Bei der Suche nach der historischen Wahrheit, spielen dann die kritischen Leser eine nicht unwesentliche Rolle. Für ihr erstes Buch gab es auf Amazon viel Lob. Aber auch den Einwand eines Fachmanns, dass sie bei den Delawaren dieses und jenes nicht korrekt dargestellt habe. Über die Kritik ist sie an einen indianischen Sprachwissenschaftler geraten. Dieser verschaffte ihr die Möglichkeit, für das zweite Buch noch genauer zu arbeiten. Und man merkt es dem Buch auch an, wenn wie nebenbei indianische Begriffe in die Geschichte eingeflochten und erklärt werden.
Übrigens ein sehr gutes Beispiel, wie über das Web vermittelt Autoren und Leserschaft zusammenarbeiten können.
Plot und Figuren
Das zeigt aber auch, dass bei aller künstlerischen Freiheit der historische Roman der Autorin enge Grenzen setzt, je mehr sie die Nähe zu den historischen Fakten sucht. Das betrifft die authentischen Figuren, wie Häuptling Pontiac. Das betrifft dann aber auch den Plot, der von den Quellen vorgegeben wird. „Du kannst das dann so bauen, dass du mit der Entführung einsteigst und dann kommen sie nach Philadelphia zurück“.
Es kommt also auf die Schnitte an.
Wie in Spielfilmen.
Für Rubal steht im Mittelpunkt beim Leser ein Verständnis zu wecken, wo einen das Schicksal so hintreiben kann. „Jeder Zustand ist immer nur eine Momentaufnahme.“ Geschichte zerfällt in Bilder, nicht in Geschichten, schießt es mir durch den Kopf. Eine Formulierung von Walter Benjamin. (GS V.1, 596)

* Zu erledigende Aufgaben *
1) Wodurch ist die Autorin laut dem Textauszug an einen indianischen Sprachwissenschaftler geraten?
2) Stimmen diese Aussagen mit dem Textauszug überein? Beantworte jede mit Ja oder Nein und zitiere die entscheidenden Worte.
(a) Das erste Buch der Autorin erhielt auf Amazon viel Lob.
(b) Den Plot erfindet die Autorin frei, ohne Vorgaben.
(c) Der Satz über Geschichte, die in Bilder zerfällt, geht auf Walter Benjamin zurück.

* Datensatzinhalt *

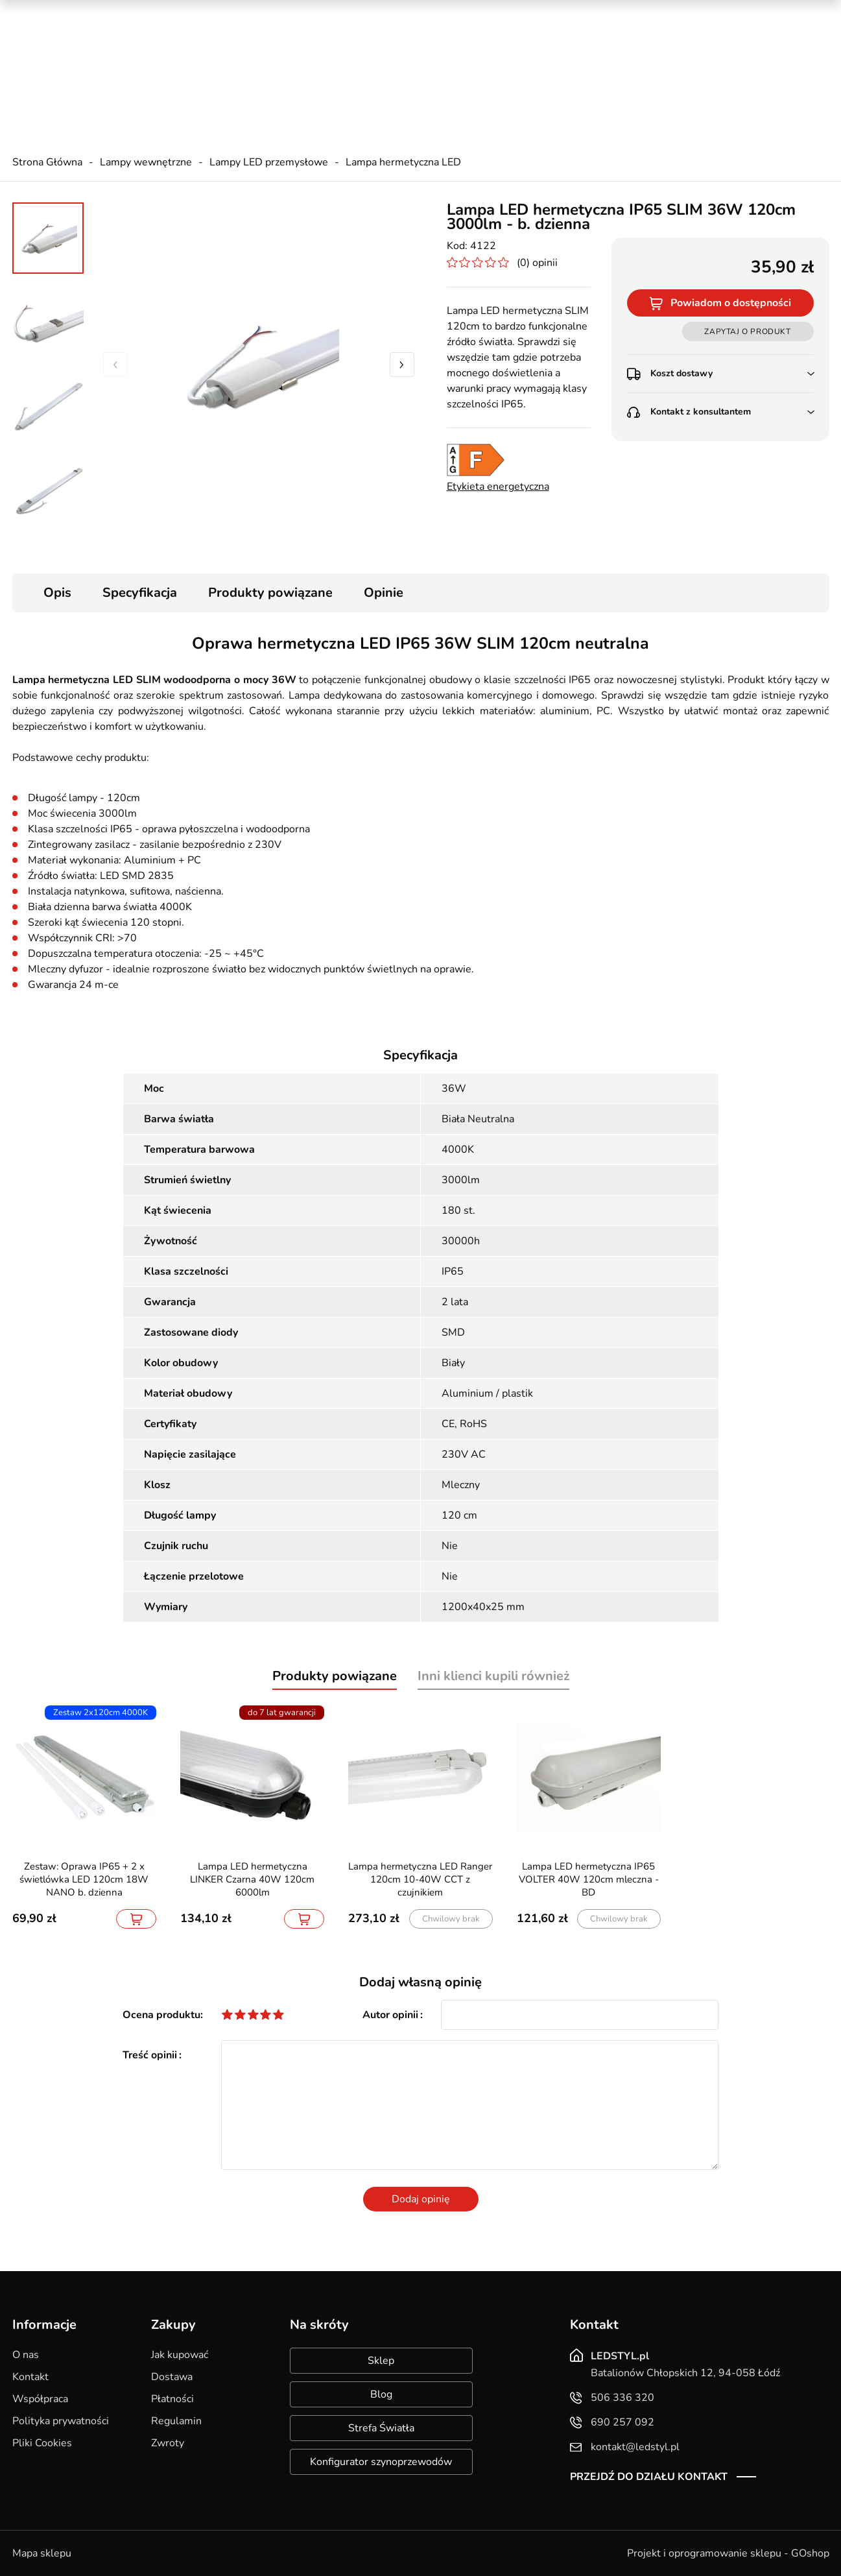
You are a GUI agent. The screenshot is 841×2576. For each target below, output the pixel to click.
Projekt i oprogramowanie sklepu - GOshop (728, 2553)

* Als Antwort *
1) Über die Kritik eines Fachmanns, sie habe bei den Delawaren dieses und jenes nicht korrekt dargestellt.

2)
(a) Ja: „Für ihr erstes Buch gab es auf Amazon viel Lob.“
(b) Nein: „Das betrifft dann aber auch den Plot, der von den Quellen vorgegeben wird.“
(c) Ja: „Eine Formulierung von Walter Benjamin.“